* Task item
Exactly as they appear below, repeat the lines from the one with "Screen dimensions: 1024x493" through the one with "You are a GUI", and no others.

----------

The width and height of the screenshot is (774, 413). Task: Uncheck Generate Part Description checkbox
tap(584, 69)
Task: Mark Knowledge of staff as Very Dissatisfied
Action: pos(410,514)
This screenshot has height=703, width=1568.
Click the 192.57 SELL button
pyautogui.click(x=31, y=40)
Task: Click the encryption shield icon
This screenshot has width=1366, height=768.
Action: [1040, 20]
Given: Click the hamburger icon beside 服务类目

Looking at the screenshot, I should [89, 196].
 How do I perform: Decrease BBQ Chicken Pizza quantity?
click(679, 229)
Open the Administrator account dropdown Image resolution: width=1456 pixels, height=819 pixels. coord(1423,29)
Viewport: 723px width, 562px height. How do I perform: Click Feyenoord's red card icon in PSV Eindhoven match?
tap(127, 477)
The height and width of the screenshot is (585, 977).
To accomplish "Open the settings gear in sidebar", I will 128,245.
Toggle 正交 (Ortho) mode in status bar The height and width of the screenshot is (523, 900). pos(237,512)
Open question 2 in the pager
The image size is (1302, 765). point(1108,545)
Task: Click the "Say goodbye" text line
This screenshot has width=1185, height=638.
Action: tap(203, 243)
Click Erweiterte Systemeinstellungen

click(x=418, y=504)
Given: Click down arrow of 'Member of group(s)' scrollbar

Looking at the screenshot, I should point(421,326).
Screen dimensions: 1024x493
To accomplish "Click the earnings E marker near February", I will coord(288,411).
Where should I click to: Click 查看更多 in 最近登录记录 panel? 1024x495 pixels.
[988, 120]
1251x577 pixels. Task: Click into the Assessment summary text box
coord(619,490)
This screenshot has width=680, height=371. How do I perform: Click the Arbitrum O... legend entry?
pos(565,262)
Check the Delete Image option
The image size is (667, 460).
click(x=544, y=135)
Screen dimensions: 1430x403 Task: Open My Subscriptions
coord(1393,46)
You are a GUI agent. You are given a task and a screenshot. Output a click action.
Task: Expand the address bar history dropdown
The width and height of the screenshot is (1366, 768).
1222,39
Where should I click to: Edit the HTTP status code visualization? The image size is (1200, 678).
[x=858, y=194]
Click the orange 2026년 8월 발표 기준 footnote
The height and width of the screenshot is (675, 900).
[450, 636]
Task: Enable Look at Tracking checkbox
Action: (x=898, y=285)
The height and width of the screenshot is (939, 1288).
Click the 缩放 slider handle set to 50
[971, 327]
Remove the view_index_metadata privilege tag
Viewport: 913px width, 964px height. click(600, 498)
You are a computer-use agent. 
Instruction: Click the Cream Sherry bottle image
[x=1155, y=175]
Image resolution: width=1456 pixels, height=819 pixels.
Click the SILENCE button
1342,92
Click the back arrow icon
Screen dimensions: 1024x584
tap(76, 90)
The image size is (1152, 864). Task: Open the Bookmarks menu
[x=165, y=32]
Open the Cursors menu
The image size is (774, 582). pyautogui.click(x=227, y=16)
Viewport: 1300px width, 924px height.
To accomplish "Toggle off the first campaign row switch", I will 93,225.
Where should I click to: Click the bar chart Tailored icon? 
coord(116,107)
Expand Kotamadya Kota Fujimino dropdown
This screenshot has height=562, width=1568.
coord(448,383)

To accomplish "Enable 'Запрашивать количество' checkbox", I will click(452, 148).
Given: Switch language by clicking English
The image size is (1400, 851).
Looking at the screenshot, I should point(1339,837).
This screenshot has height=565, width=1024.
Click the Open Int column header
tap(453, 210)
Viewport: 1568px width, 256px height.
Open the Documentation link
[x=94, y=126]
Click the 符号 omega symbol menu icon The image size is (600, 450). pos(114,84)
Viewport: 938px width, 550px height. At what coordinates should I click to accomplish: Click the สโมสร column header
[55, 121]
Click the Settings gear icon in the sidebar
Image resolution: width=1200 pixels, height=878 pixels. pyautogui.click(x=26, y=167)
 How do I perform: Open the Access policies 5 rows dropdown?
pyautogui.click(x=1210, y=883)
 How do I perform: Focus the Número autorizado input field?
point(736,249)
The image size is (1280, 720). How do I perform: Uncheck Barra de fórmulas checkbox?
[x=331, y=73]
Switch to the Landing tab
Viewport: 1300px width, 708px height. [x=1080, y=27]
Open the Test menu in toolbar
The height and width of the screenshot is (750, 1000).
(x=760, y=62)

----------

* Answer for the task
Screen dimensions: 1024x493
To accomplish "Click the earnings E marker near February", I will coord(288,411).
Where should I click to: Click 查看更多 in 最近登录记录 panel? 1024x495 pixels.
[988, 120]
1251x577 pixels. Task: Click into the Assessment summary text box
coord(619,490)
This screenshot has width=680, height=371. How do I perform: Click the Arbitrum O... legend entry?
pos(565,262)
Check the Delete Image option
The image size is (667, 460).
click(x=544, y=135)
Screen dimensions: 1430x403 Task: Open My Subscriptions
coord(1393,46)
You are a GUI agent. You are given a task and a screenshot. Output a click action.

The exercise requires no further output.